Jason Mackey Column
Fisher, Astuto defy logic en route to awards
At the beginning of the season, could you have predicted this?
I posed that question to California baseball coach Don Hartman and Canon-McMillan softball coach Michele Moeller last week regarding Brian Fisher and Alayna Astuto, the Observer-Reporter Players of the Year for baseball and softball, respectively.
Neither Hartman nor Moeller, as I figured, said they could have called this. Despite being very good players, Astuto and Fisher were not thought elite-level talents.
They are now.
And rightfully so.
Fisher went from throwing 16 innings as a junior to winning 10 games as a senior – or, put another way, more games than he had won his entire baseball year combined until this point.
Astuto, meanwhile, was considered an above-average pitcher, a first team All-District pick a season ago after leading the Big Macs to their first WPIAL title in 2012.
Yet many, myself included, thought of Canon-McMillan more as an offensive juggernaut, not a team with an ace who would throw a perfect game or nine innings of no-hit ball in the PIAA Class AAAA final.
“I don’t think I would have ever envisioned it early on,” Moeller said of Astuto, who struck out 142 batters and had an ERA of 1.06 in 145 innings. “I’ve always known she was talented. But I wouldn’t have envisioned ‘Player of the Year.’”
When I called Hartman a few months ago to talk about the upcoming season, he expected Josh Luko to take over No. 1 pitching duties for T.D. Conway.
Sure, Fisher would get more innings, but he was still considered more of a basketball player, not someone who would punch up a 2.17 ERA and win four playoff games for the Trojans.
“We came into this season looking at Josh Luko, knowing that he pitched more than Brian last year,” Hartman said.
The key, Hartman said, was Fisher committing 100 percent to baseball once basketball ended. He went heavy on the mechanics with pitching coach Nick Damico, another crafty lefty. He thrust himself fully into pitching and came out better for it.
I saw Fisher pitch against Carmichaels early in the year, and he was solid, not spectacular. Basically a basketball player staying occupied in the spring.
By the playoffs – the Trojans’ PIAA Class A quarterfinal against Our Lady of Sacred Heart should go down as Fisher’s signature game – I watched a baseball player with a basketball past, a left-handed stud who would do anything to will his team to victory.

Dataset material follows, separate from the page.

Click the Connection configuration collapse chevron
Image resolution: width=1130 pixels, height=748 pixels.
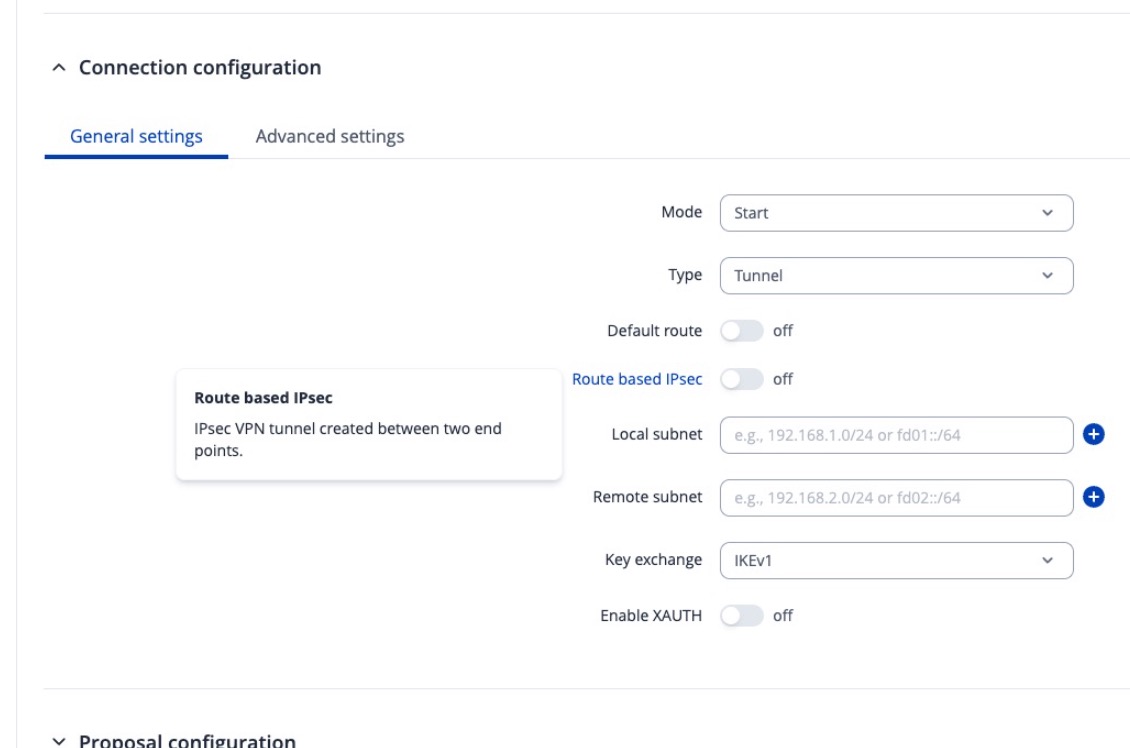point(59,68)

Hartman saw the same thing.
“It was neat to watch a young man progress throughout the season and get better and better every day until he really turned into what he turned into during the playoff run,” Hartman said. “He was pretty good at the beginning of the season, but he wasn’t as good at the beginning of the season as he was toward the end.”
Isn’t that what this is all about, kids bettering themselves through sports?
“It’s a story that I think I’ll tell the rest of my coaching days,” Hartman added. “That if you’re a kid who works hard at your game, good things are going to happen. He’s living proof of that, and I’m just glad to be a part of it.”
Hartman is as good – and honest – as they come. Same with Moeller. Both will give accurate portrayals of their teams at all times, and it’s that honesty that goes a long way with reporters. Both also know the game.
Neither saw these dueling ascensions to greatness.
And that’s what made Fisher and Astuto so fun to cover.
No one else did either.
Jason Mackey can be reached at email@example.com.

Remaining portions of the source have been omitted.